** Text **

□ □ □ □

If Ninth leaves the panel ruling in effect then nationally it adds to the circuit split as to whether the Second Amendment applies outside the home. With the Young panel ruling in effect the circuit split would be 3-3. This increases pressure on SCOTUS to resolve the issue.

The Ninth does not want SCOTUS to get involved. They can retreat to some oddball form of not saying yes and not saying no to the Right by dodging the question. That is what they did in Peruta. They will find some other bogus reason to rule in Hawaii’s favor. But principally, they do not want to add to the Circuit split and it will remain 3-2. This reduces the odds of awakening the sleeping giant.

We should also remember there is no guarantee that SCOTUS will use NYSPRA v. New York to address the 2A outside the home issue. The scope of what SCOTUS will rule on may not be decided until they are well into trying to get five signatures on a majority decision. As far as the Ninth is concerned, a lesser circuit split takes some amount of pressure off SCOTUS to resolve that question in NYSRPA.

□ □ □ □

** Data section **
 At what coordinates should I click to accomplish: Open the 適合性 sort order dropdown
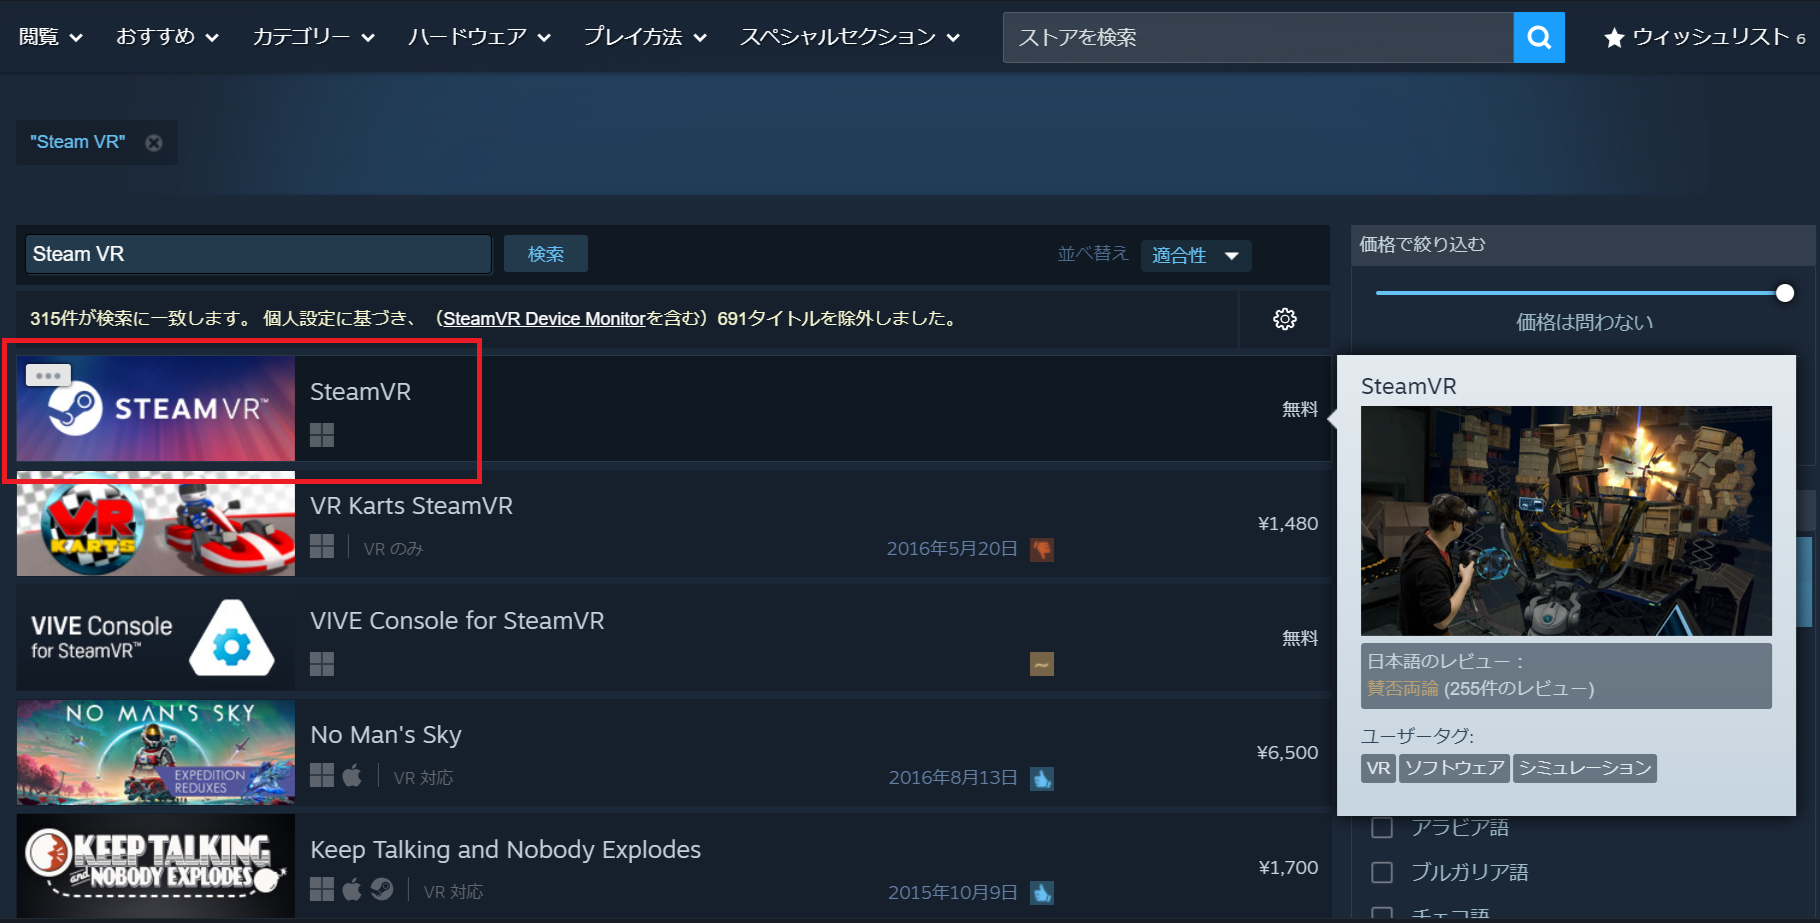coord(1195,255)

□ □ □ □

** Problem to solve **
Answer these questions about the text on the Second Amendment circuit split, one answer per line:
(a) What would the circuit split be with the Young panel ruling in effect?
(b) In which case does the text say the Ninth dodged the question?
(c) Which case is SCOTUS not guaranteed to use to address the 2A outside the home issue?

** The answer **
(a) 3-3
(b) Peruta
(c) NYSPRA v. New York